Carwyn Jones leads Wales in spineless hypocrisy

Carwyn Jones is the odious First Minister of Wales. He was trained as a barrister, and is a member of the Privy Council.

He recently sacked a Welsh Assembly (a sort of toy parliament) Cabinet Member, Carl Sargeant,  following unspecified allegations being having been made against Mr Sargeant. Within days, Carl Sargeant committed suicide without ever knowing the nature of those allegations.

Jones issued a statement, which contained the following

“I quite properly did all that I could to make sure that everything was being done by the book. I had no alternative but to take the action that I did and I hope that people will understand that.”

and

“He was a great Chief Whip and a Minister who served his country with distinction”

On the basis of the limited facts at hand, the confluence of these two statements  is gag inducing. If Jones believed that Sargeant was guilty as alleged  (as presumably he did, and hence should have been sacked and not simply suspended pending investigation), Sargeant did not serve with distinction, He was a sex abuser who disgraced public office, and Jones should have had the courage of the belief which led to his termination, and not issue this sanctimonious and mendacious  statement. He presumably did this because, whatever the real motivation for the sacking, he was terrified of the impact on his own career of any backlash.

In the current febrile atmosphere surrounding  any allegations of any sexual impropriety, the de facto modus operandi has become to abandon the bedrock of our legal system –  the notion  of due process.
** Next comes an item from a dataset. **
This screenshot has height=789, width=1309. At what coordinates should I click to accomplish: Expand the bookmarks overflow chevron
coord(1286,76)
The prosecuting authority has become any female who makes any allegation regardles of the severity or veracity thereof; the jury is now the media together with the general populace fed a diet of salacious details; and the judge has become a motley band of employers, clients, and anyone else in a position to grant favour or enforce sanction.
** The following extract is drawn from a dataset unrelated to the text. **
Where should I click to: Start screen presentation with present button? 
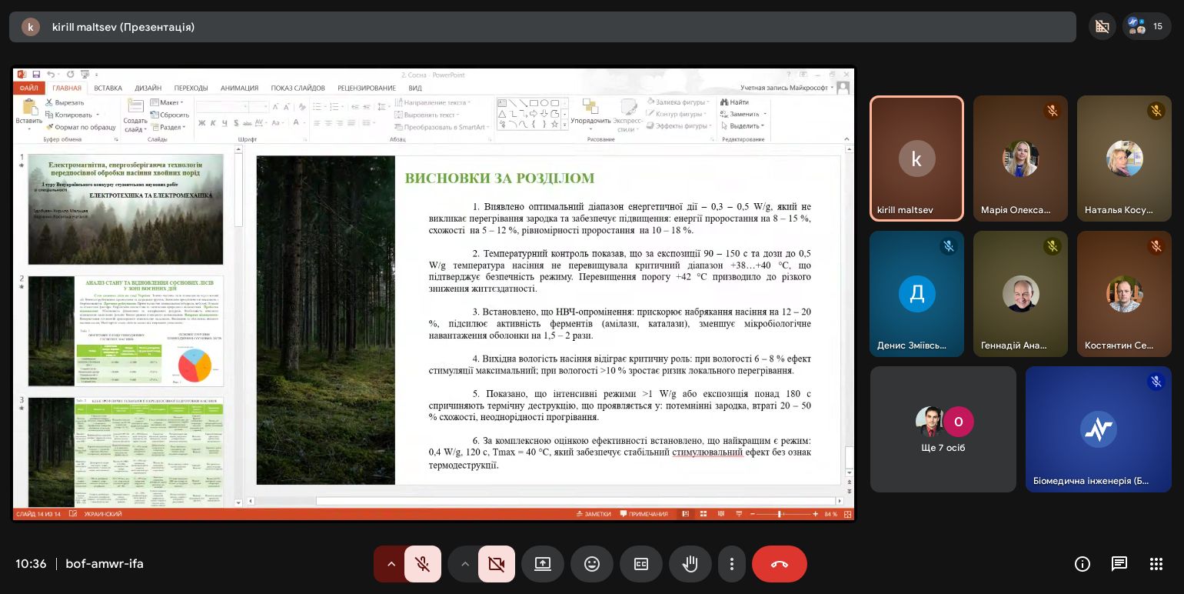click(542, 564)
The sentence is common to all such instances, and bears no relation to the severity or validity of the offence, given it were proven, and is as a minimum the ending of the accused’s professional life or, as so tragically in the case of Carl Sargeant, his physical life.

Carl Sargeant had not been found guilty of any offence when he was sacked; he was not even aware of the nature of his unknown accuser’s allegations. He was found guilty by Carwyn Jones and sentenced without due process – the actions of tyrants through history, and the antithesis of the principles  of English law as articulated in “The Rule of Law” (Bingham 2010).

For a barrister and a member of maybe the most powerful structure in British Governance to dispense with due process, and then claim that there was no alternative to so doing,  is a disgrace to his profession and to the very concept of justice in the UK. Carwyn Jones has acted like a medieval village head in days of yore in his miserable and insignificant apology for a country.